Concentrations measured during the course of a chemical reaction are corrupted with noise, which reduces the quality of information. Since these measurements are used for identifying kinetic models, the noise impairs the ability to identify accurate models. The noise in concentration measurements can be reduced using data reconciliation, exploiting for example the material balances derived from stoichiometry as constraints. However, additional constraints can be obtained via the transformation of concentrations into extents and invariants, which leads to more efficient identification of kinetic models for multiple reaction systems. This paper uses the transformation to extents and invariants and formulates the data reconciliation problem accordingly. This formulation has the advantage that non-negativity and monotonicity constraints can be imposed on selected extents. A simulated example is used to demonstrate that reconciled measurements lead to the identification of more accurate kinetic models.
Extended abstract
Reliable kinetic models of chemical reaction systems should include information on all rate processes of significance in the system. Apart from chemical reactions, such models should also describe the mass exchanged with the environment via the inlet and outlet streams and the mass transferred between phases. Model identification and the estimation of rate parameters is carried out using measurements that are obtained during the course of the reaction [1]. Model identification often leads to the combinatorial complexity of identifying simultaneously all rate processes [1]. Alternatively, it can be carried out incrementally by transforming the concentrations to extents and identifying each extent separately [2].
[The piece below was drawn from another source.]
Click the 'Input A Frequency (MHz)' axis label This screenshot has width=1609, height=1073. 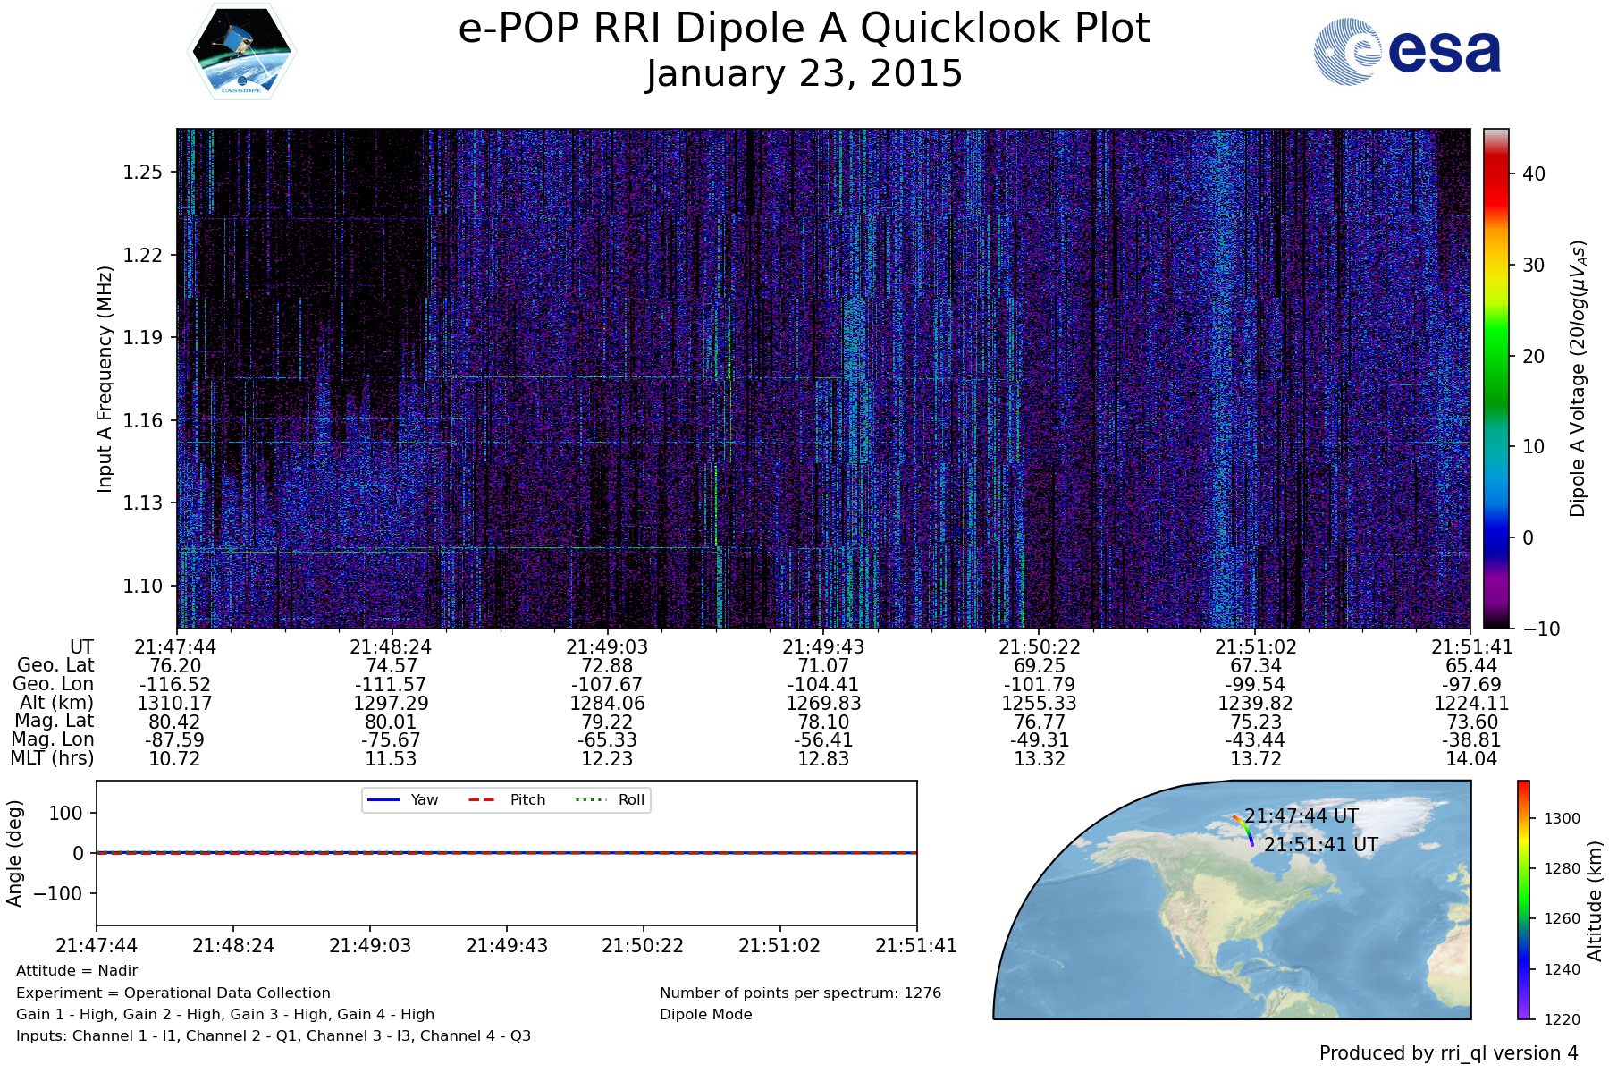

Since measurements are inevitably corrupted by random measurement errors, the identification of kinetic models and estimation of rate parameters are affected by error propagation [3]. Data reconciliation is a technique that uses constraints to obtain more accurate estimates of variables by reducing the effect of measurement errors [4]. Data reconciliation can be formulated as an optimization problem constrained by the law of conservation of mass [5, 6] and positivity of reconciled concentrations. Consequently, model identification can be performed with reconciled concentrations. This paper presents a reformulation of the original reconciliation problem directly in terms of extents. This allows using additional constraints such as the monotonicity of extents. Such a reformulation improves the accuracy of the reconciled extents and hence of concentrations, and leads to better model discrimination and parameter estimation. The advantages derived from the use of reconciled extents are illustrated using a simulated example.
References:
[1] Bardow et al., Chem. Eng. Sci., 2004, 59, 2673 - 2684
[2] Bhatt et al., AIChE J., 2010, 56, 2873 - 2886
[3] Billeter et al., Chem. Intell. Lab. Syst., 2008, 93, 120 - 131
[4] S. Narasimhan and C. Jordache, Data Reconciliation and Gross Error Detection, Elsevier, 1999
[5] Reklaitis et al., Chem. Eng. Sci., 1975, 30, 243 - 247
[6] Srinivasan et al., IFAC Workshop on Thermodynamic Foundations of Mathematical Systems Theory, Lyon, 2013.